**Exercise description:**
In which lines of the data does the string "agent" appear? Copy every one.

##### Record extracts

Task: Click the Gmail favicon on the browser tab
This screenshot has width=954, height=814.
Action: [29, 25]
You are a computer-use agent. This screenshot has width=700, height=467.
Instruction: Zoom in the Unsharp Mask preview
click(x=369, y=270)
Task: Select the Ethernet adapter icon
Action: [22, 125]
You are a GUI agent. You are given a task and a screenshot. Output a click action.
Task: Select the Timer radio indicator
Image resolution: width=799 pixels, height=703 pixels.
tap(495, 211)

##########
##### Record extracts

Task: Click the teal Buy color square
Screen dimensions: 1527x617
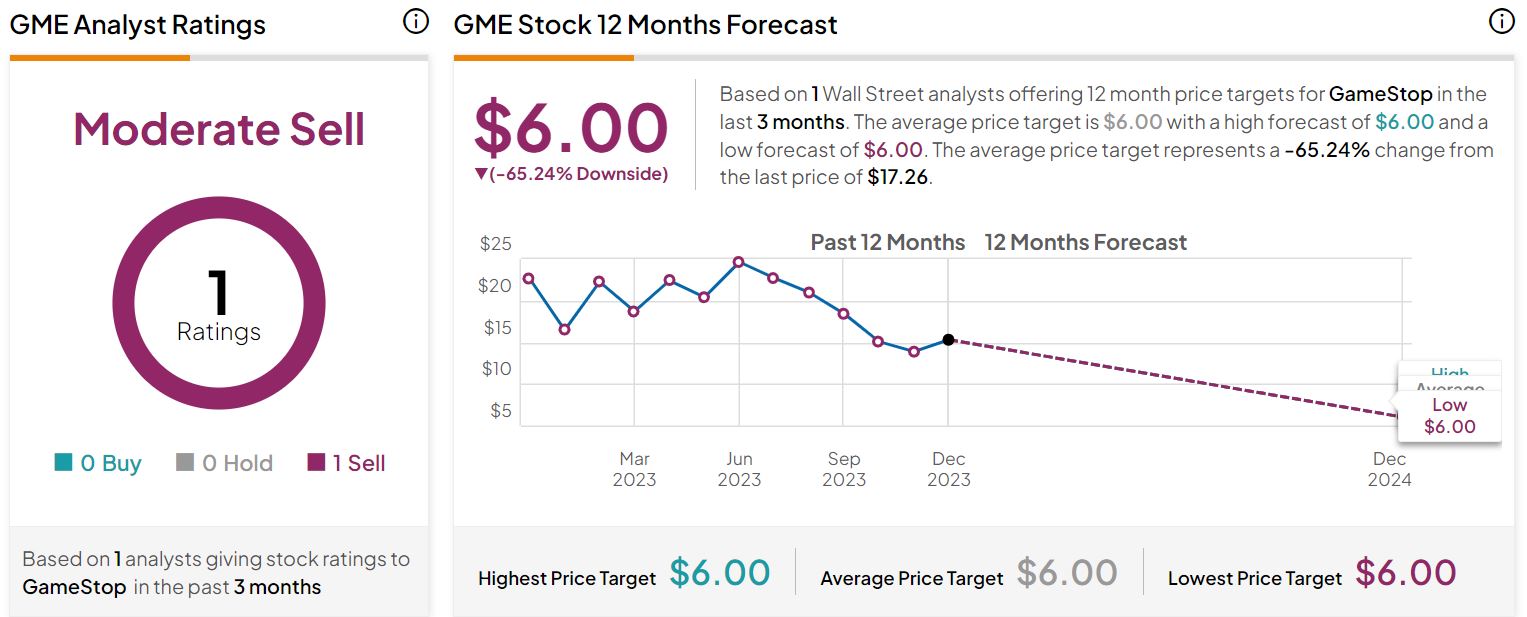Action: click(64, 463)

##########
##### Record extracts

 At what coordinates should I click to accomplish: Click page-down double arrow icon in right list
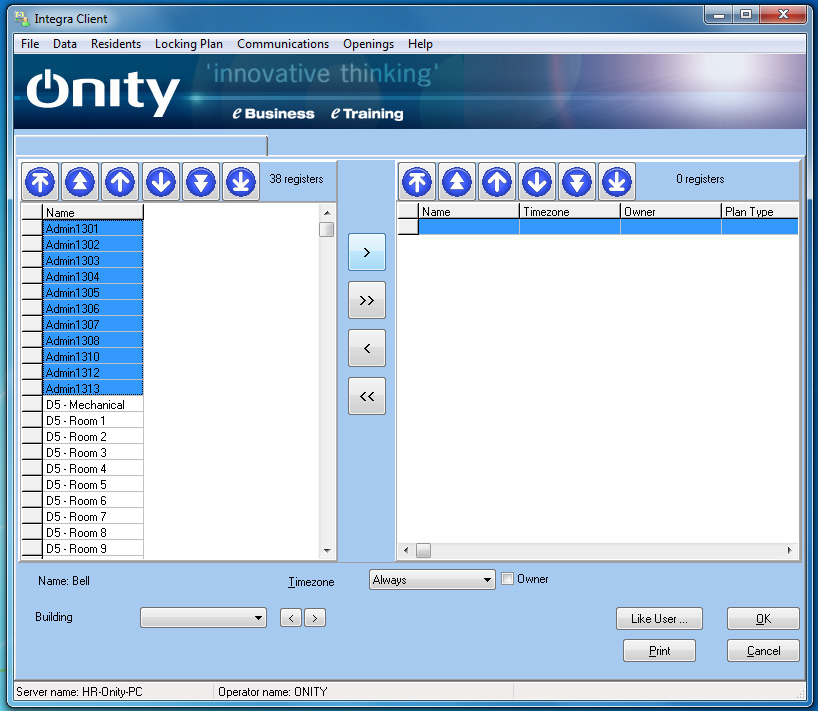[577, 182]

##########

**Exercise solution:**
You are a computer-use agent. This screenshot has width=700, height=467.
You are a GUI agent. You are given a task and a screenshot. Output a click action.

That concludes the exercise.